* **Complete the following**
[1] In the rte_ring memory barrier post, which commit removed the memory barriers from the ring functions?
[2] Continue the rte_ring memory barrier post from its final question onward.

* **Text section**
- - -

DPDK patches and discussions
 help / color / mirror / Atom feed
* [dpdk-dev] memory barriers in rte_ring
@ 2014-03-27 16:48 Olivier MATZ
  2014-03-27 19:06 ` Stephen Hemminger
  0 siblings, 1 reply; 5+ messages in thread
From: Olivier MATZ @ 2014-03-27 16:48 UTC (permalink / raw)
  To: dev

Hi,

The commit 286bd05bf7 [1] removed the memory barriers in the ring
functions. This patch is present in DPDK since version 1.4.0r0, so I
guess it does not cause any issue.

But after checking the excellent Linux kernel documentation about memory
barriers [2], I'm wondering why memory barriers would not be required in
that case.

To illustrate the previous behavior (before dpdk 1.4):

   ring_enqueue()
     - move producer_head to reserve space in ring (atomically if
       multi producers)
     - write objects between producer_head and producer_tail
     - wmb() to ensure that STORE operations are issued
     - write producer_tail

   ring_dequeue()
     - move consumer_head (atomically if multi consumers)
     - rmb() to ensure that LOAD operations are issued: the read of
       consumer_head must occur before the reading of objects ptrs.
       In fact, rmb() is probably not needed here because knowing the
       value of consumer_head is required before reading the objects
       table.
     - read objects between consumer_head and consumer_tail
     - write consumer_tail

The memory barriers have been removed, but in my understanding at least
the wmb() would be needed according to the generic memory barrier
documentation. Maybe this is not needed on newest Intel processors?
Could anyone from Intel enlight me on this?

- - -

* **Data**
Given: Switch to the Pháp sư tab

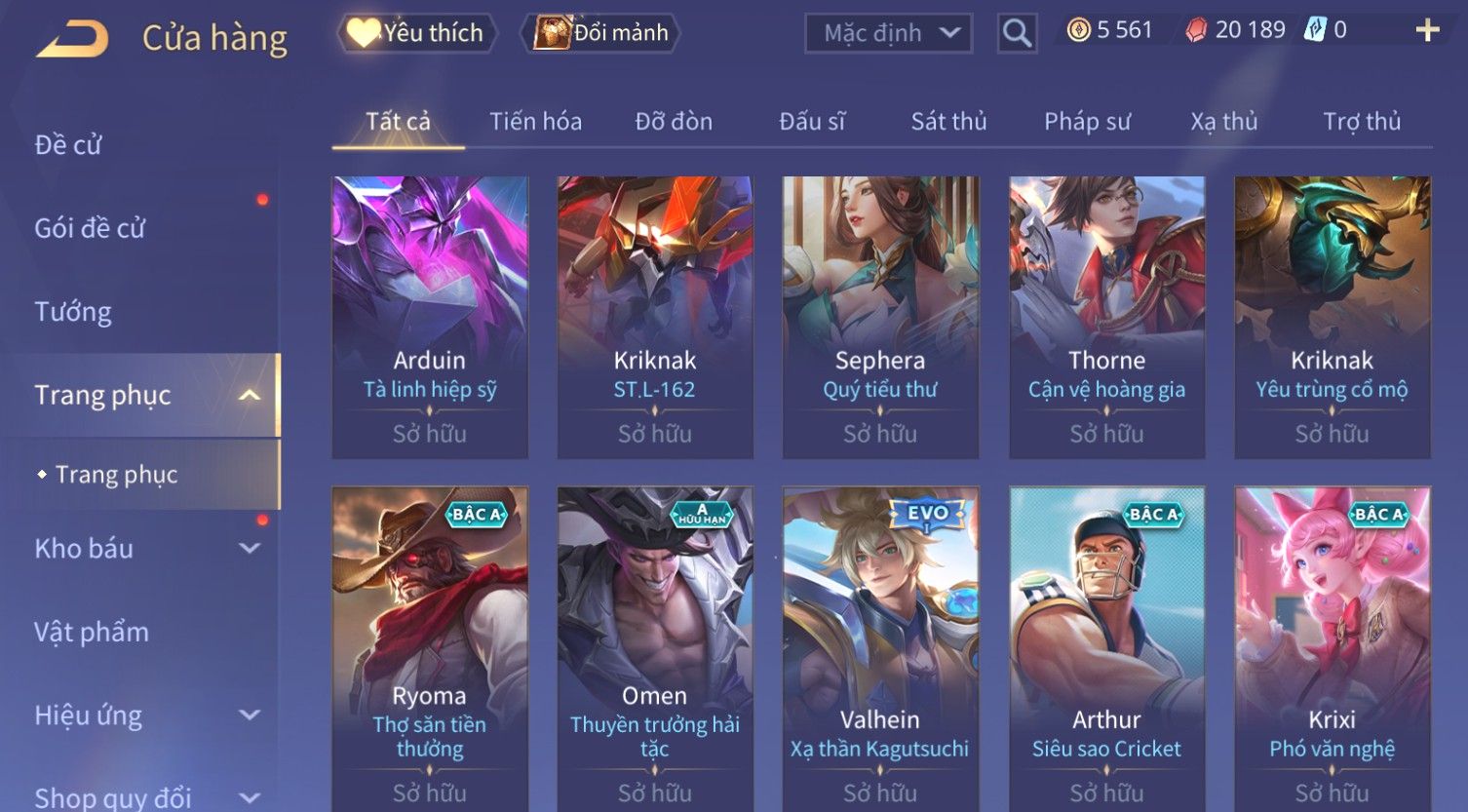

- - -

* **Per-task answers**
[1] Commit 286bd05bf7.

[2]
Thanks & regards,
Olivier


[1] 
http://dpdk.org/browse/dpdk/commit/lib/librte_ring/rte_ring.h?id=286bd05bf70d1da1b6017007276c267a1e012c1d

[2] http://lxr.free-electrons.com/source/Documentation/memory-barriers.txt

^ permalink raw reply	[flat|nested] 5+ messages in thread

* Re: [dpdk-dev] memory barriers in rte_ring
  2014-03-27 16:48 [dpdk-dev] memory barriers in rte_ring Olivier MATZ
@ 2014-03-27 19:06 ` Stephen Hemminger
  2014-03-27 19:47   ` Olivier MATZ
  0 siblings, 1 reply; 5+ messages in thread
From: Stephen Hemminger @ 2014-03-27 19:06 UTC (permalink / raw)
  To: Olivier MATZ; +Cc: dev

On Thu, 27 Mar 2014 17:48:21 +0100
Olivier MATZ <olivier.matz@6wind.com> wrote:

> Hi,
> 
> The commit 286bd05bf7 [1] removed the memory barriers in the ring
> functions. This patch is present in DPDK since version 1.4.0r0, so I
> guess it does not cause any issue.
> 
> But after checking the excellent Linux kernel documentation about memory
> barriers [2], I'm wondering why memory barriers would not be required in
> that case.
> 
> To illustrate the previous behavior (before dpdk 1.4):
> 
>    ring_enqueue()
>      - move producer_head to reserve space in ring (atomically if
>        multi producers)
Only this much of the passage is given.